# WORK TO BE COMPLETED:
Nothing but the lines below between the line holding "You are a computer-use agent." and the line holding "Instruction: Open Messages app in dock", inclusive, should appear in the answer, each set down exactly.

# DATA EXCERPTS:
"""
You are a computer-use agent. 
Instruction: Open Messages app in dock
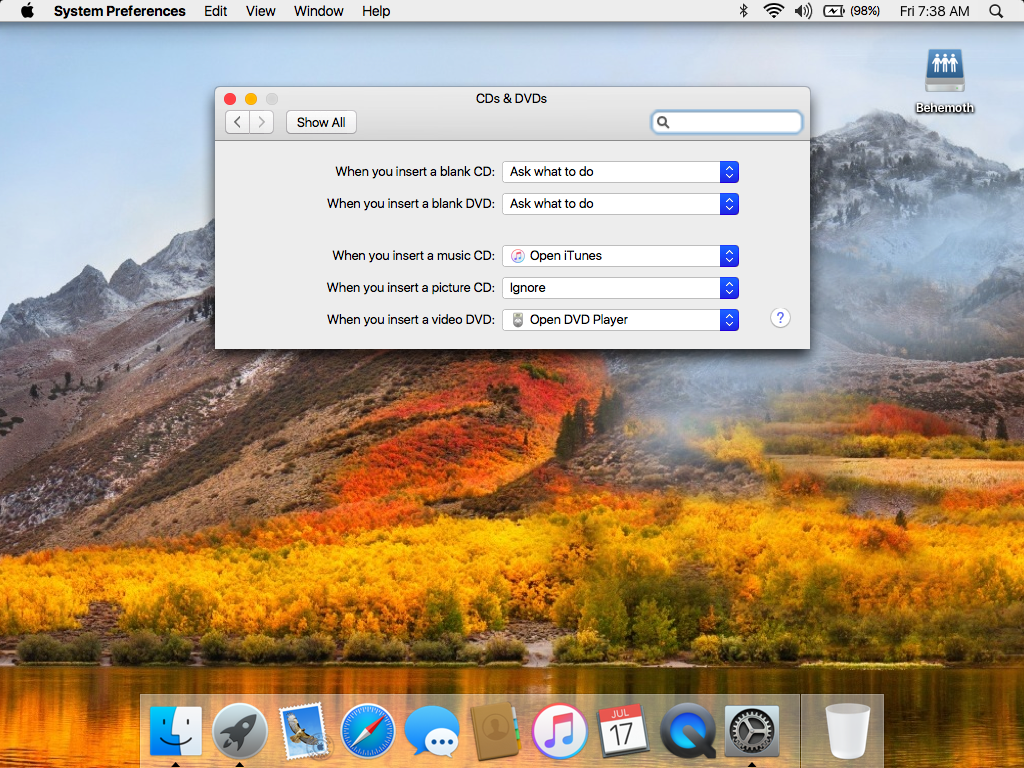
"""
"""
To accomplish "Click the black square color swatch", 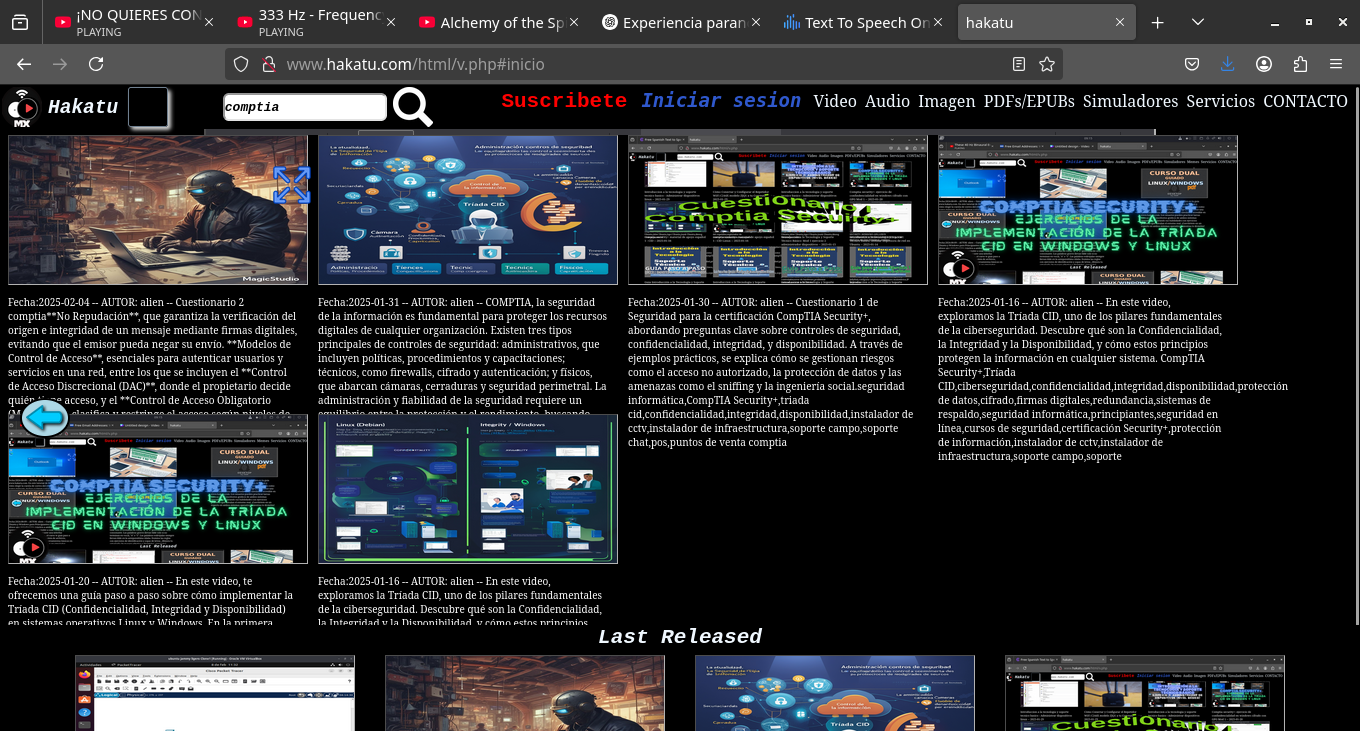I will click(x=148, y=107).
"""
"""
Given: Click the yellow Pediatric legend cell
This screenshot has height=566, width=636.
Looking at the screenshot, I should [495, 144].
"""
# RESPONSE:
You are a computer-use agent. 
Instruction: Open Messages app in dock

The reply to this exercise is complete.